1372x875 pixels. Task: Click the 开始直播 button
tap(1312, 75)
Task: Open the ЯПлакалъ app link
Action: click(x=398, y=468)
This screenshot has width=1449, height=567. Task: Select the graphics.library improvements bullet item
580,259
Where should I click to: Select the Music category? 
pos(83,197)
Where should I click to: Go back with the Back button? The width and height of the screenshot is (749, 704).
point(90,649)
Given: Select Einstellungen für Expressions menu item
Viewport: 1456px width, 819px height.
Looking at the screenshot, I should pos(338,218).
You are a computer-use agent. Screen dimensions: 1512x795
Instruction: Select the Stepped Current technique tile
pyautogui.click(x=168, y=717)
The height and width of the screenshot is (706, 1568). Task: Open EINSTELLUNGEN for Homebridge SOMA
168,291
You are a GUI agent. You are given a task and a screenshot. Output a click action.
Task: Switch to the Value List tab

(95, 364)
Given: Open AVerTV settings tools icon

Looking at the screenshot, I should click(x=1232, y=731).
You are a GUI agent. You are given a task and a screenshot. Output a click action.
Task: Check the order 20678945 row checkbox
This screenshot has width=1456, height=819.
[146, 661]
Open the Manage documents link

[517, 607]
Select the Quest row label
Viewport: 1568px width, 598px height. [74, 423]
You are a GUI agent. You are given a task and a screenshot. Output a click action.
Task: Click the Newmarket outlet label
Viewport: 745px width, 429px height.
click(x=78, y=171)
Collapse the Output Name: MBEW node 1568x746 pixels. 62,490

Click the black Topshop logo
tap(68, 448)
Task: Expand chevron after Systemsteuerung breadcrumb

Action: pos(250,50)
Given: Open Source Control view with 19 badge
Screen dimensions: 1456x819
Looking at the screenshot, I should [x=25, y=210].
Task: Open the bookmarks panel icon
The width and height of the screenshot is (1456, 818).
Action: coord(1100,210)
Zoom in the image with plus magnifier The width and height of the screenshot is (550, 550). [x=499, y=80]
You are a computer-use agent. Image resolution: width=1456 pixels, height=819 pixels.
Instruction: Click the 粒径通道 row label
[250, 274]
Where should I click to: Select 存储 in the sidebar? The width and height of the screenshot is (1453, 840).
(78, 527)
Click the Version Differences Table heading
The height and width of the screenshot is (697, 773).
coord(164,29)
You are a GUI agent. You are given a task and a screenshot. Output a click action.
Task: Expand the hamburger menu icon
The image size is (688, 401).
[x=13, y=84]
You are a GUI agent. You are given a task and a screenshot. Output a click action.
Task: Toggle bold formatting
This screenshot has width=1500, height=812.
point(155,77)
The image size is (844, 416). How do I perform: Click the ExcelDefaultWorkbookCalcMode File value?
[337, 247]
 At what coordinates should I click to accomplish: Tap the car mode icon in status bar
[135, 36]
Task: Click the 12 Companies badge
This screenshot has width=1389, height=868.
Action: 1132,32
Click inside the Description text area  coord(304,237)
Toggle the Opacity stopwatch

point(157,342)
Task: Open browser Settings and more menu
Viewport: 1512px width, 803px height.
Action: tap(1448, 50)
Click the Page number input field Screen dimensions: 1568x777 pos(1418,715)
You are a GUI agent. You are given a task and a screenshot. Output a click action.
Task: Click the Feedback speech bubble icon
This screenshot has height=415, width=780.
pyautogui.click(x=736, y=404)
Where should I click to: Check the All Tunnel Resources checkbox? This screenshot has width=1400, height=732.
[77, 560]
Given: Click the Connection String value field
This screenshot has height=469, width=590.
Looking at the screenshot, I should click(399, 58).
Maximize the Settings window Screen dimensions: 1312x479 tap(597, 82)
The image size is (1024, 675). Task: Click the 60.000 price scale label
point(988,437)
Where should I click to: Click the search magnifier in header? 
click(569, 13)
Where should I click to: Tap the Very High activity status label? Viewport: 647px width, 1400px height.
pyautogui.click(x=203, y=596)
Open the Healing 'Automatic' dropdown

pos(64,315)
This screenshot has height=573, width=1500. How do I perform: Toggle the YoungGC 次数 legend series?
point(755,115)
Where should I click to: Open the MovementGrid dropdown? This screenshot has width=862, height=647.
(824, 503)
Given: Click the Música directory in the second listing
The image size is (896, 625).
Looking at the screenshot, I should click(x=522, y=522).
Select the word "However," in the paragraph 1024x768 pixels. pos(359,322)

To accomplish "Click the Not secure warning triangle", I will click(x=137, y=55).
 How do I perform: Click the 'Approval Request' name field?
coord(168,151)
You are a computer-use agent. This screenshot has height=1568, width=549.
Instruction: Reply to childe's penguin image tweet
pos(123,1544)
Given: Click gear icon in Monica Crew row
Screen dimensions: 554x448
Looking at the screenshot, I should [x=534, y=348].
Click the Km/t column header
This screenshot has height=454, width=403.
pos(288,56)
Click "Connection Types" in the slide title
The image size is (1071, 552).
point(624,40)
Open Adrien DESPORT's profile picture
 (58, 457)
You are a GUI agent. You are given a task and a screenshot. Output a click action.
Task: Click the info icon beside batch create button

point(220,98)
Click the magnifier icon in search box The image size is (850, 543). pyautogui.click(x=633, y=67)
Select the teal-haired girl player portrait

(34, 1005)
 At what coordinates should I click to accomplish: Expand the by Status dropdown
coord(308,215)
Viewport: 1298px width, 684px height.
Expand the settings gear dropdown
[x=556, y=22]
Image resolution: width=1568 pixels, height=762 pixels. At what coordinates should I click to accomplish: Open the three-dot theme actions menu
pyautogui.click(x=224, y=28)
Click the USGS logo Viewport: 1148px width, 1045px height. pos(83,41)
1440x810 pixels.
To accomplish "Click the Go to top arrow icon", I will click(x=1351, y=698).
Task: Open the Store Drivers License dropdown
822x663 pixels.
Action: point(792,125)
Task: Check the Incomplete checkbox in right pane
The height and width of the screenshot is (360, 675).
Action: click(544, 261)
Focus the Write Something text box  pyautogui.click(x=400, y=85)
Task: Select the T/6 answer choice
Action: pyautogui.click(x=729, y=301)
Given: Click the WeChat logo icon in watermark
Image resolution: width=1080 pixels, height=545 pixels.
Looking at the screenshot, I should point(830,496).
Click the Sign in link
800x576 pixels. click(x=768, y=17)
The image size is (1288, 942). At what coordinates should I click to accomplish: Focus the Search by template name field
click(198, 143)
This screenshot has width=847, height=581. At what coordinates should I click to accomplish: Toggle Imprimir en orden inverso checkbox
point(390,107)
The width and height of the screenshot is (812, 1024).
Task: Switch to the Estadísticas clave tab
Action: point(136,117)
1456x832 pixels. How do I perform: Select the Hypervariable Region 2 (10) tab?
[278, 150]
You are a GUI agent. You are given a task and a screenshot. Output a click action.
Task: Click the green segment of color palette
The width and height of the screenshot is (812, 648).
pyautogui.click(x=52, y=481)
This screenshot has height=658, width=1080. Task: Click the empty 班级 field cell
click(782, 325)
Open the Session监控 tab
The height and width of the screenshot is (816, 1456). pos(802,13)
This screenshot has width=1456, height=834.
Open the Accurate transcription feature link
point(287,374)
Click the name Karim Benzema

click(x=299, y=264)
────
## GOAL
Reproduce all of the data above line for line, changing nothing.

## FINISHED ANSWER
1372x875 pixels. Task: Click the 开始直播 button
tap(1312, 75)
Task: Open the ЯПлакалъ app link
Action: click(x=398, y=468)
This screenshot has width=1449, height=567. Task: Select the graphics.library improvements bullet item
580,259
Where should I click to: Select the Music category? 
pos(83,197)
Where should I click to: Go back with the Back button? The width and height of the screenshot is (749, 704).
point(90,649)
Given: Select Einstellungen für Expressions menu item
Viewport: 1456px width, 819px height.
Looking at the screenshot, I should pos(338,218).
You are a computer-use agent. Screen dimensions: 1512x795
Instruction: Select the Stepped Current technique tile
pyautogui.click(x=168, y=717)
The height and width of the screenshot is (706, 1568). Task: Open EINSTELLUNGEN for Homebridge SOMA
168,291
You are a GUI agent. You are given a task and a screenshot. Output a click action.
Task: Switch to the Value List tab

(95, 364)
Given: Open AVerTV settings tools icon

Looking at the screenshot, I should click(x=1232, y=731).
You are a GUI agent. You are given a task and a screenshot. Output a click action.
Task: Check the order 20678945 row checkbox
This screenshot has width=1456, height=819.
[146, 661]
Open the Manage documents link

[517, 607]
Select the Quest row label
Viewport: 1568px width, 598px height. [74, 423]
You are a GUI agent. You are given a task and a screenshot. Output a click action.
Task: Click the Newmarket outlet label
Viewport: 745px width, 429px height.
click(x=78, y=171)
Collapse the Output Name: MBEW node 1568x746 pixels. 62,490

Click the black Topshop logo
tap(68, 448)
Task: Expand chevron after Systemsteuerung breadcrumb

Action: pos(250,50)
Given: Open Source Control view with 19 badge
Screen dimensions: 1456x819
Looking at the screenshot, I should [x=25, y=210].
Task: Open the bookmarks panel icon
The width and height of the screenshot is (1456, 818).
Action: coord(1100,210)
Zoom in the image with plus magnifier The width and height of the screenshot is (550, 550). [x=499, y=80]
You are a computer-use agent. Image resolution: width=1456 pixels, height=819 pixels.
Instruction: Click the 粒径通道 row label
[250, 274]
Where should I click to: Select 存储 in the sidebar? The width and height of the screenshot is (1453, 840).
(78, 527)
Click the Version Differences Table heading
The height and width of the screenshot is (697, 773).
coord(164,29)
You are a GUI agent. You are given a task and a screenshot. Output a click action.
Task: Expand the hamburger menu icon
The image size is (688, 401).
[x=13, y=84]
You are a GUI agent. You are given a task and a screenshot. Output a click action.
Task: Toggle bold formatting
This screenshot has width=1500, height=812.
point(155,77)
The image size is (844, 416). How do I perform: Click the ExcelDefaultWorkbookCalcMode File value?
[337, 247]
 At what coordinates should I click to accomplish: Tap the car mode icon in status bar
[135, 36]
Task: Click the 12 Companies badge
This screenshot has width=1389, height=868.
Action: 1132,32
Click inside the Description text area  coord(304,237)
Toggle the Opacity stopwatch

point(157,342)
Task: Open browser Settings and more menu
Viewport: 1512px width, 803px height.
Action: tap(1448, 50)
Click the Page number input field Screen dimensions: 1568x777 pos(1418,715)
You are a GUI agent. You are given a task and a screenshot. Output a click action.
Task: Click the Feedback speech bubble icon
This screenshot has height=415, width=780.
pyautogui.click(x=736, y=404)
Where should I click to: Check the All Tunnel Resources checkbox? This screenshot has width=1400, height=732.
[77, 560]
Given: Click the Connection String value field
This screenshot has height=469, width=590.
Looking at the screenshot, I should click(399, 58).
Maximize the Settings window Screen dimensions: 1312x479 tap(597, 82)
The image size is (1024, 675). Task: Click the 60.000 price scale label
point(988,437)
Where should I click to: Click the search magnifier in header? 
click(569, 13)
Where should I click to: Tap the Very High activity status label? Viewport: 647px width, 1400px height.
pyautogui.click(x=203, y=596)
Open the Healing 'Automatic' dropdown

pos(64,315)
This screenshot has height=573, width=1500. How do I perform: Toggle the YoungGC 次数 legend series?
point(755,115)
Where should I click to: Open the MovementGrid dropdown? This screenshot has width=862, height=647.
(824, 503)
Given: Click the Música directory in the second listing
The image size is (896, 625).
Looking at the screenshot, I should click(x=522, y=522).
Select the word "However," in the paragraph 1024x768 pixels. pos(359,322)

To accomplish "Click the Not secure warning triangle", I will click(x=137, y=55).
 How do I perform: Click the 'Approval Request' name field?
coord(168,151)
You are a computer-use agent. This screenshot has height=1568, width=549.
Instruction: Reply to childe's penguin image tweet
pos(123,1544)
Given: Click gear icon in Monica Crew row
Screen dimensions: 554x448
Looking at the screenshot, I should [x=534, y=348].
Click the Km/t column header
This screenshot has height=454, width=403.
pos(288,56)
Click "Connection Types" in the slide title
The image size is (1071, 552).
point(624,40)
Open Adrien DESPORT's profile picture
 (58, 457)
You are a GUI agent. You are given a task and a screenshot. Output a click action.
Task: Click the info icon beside batch create button

point(220,98)
Click the magnifier icon in search box The image size is (850, 543). pyautogui.click(x=633, y=67)
Select the teal-haired girl player portrait

(34, 1005)
 At what coordinates should I click to accomplish: Expand the by Status dropdown
coord(308,215)
Viewport: 1298px width, 684px height.
Expand the settings gear dropdown
[x=556, y=22]
Image resolution: width=1568 pixels, height=762 pixels. At what coordinates should I click to accomplish: Open the three-dot theme actions menu
pyautogui.click(x=224, y=28)
Click the USGS logo Viewport: 1148px width, 1045px height. pos(83,41)
1440x810 pixels.
To accomplish "Click the Go to top arrow icon", I will click(x=1351, y=698).
Task: Open the Store Drivers License dropdown
822x663 pixels.
Action: point(792,125)
Task: Check the Incomplete checkbox in right pane
The height and width of the screenshot is (360, 675).
Action: click(544, 261)
Focus the Write Something text box  pyautogui.click(x=400, y=85)
Task: Select the T/6 answer choice
Action: pyautogui.click(x=729, y=301)
Given: Click the WeChat logo icon in watermark
Image resolution: width=1080 pixels, height=545 pixels.
Looking at the screenshot, I should point(830,496).
Click the Sign in link
800x576 pixels. click(x=768, y=17)
The image size is (1288, 942). At what coordinates should I click to accomplish: Focus the Search by template name field
click(198, 143)
This screenshot has width=847, height=581. At what coordinates should I click to accomplish: Toggle Imprimir en orden inverso checkbox
point(390,107)
The width and height of the screenshot is (812, 1024).
Task: Switch to the Estadísticas clave tab
Action: point(136,117)
1456x832 pixels. How do I perform: Select the Hypervariable Region 2 (10) tab?
[278, 150]
You are a GUI agent. You are given a task and a screenshot. Output a click action.
Task: Click the green segment of color palette
The width and height of the screenshot is (812, 648).
pyautogui.click(x=52, y=481)
This screenshot has height=658, width=1080. Task: Click the empty 班级 field cell
click(782, 325)
Open the Session监控 tab
The height and width of the screenshot is (816, 1456). pos(802,13)
This screenshot has width=1456, height=834.
Open the Accurate transcription feature link
point(287,374)
Click the name Karim Benzema

click(x=299, y=264)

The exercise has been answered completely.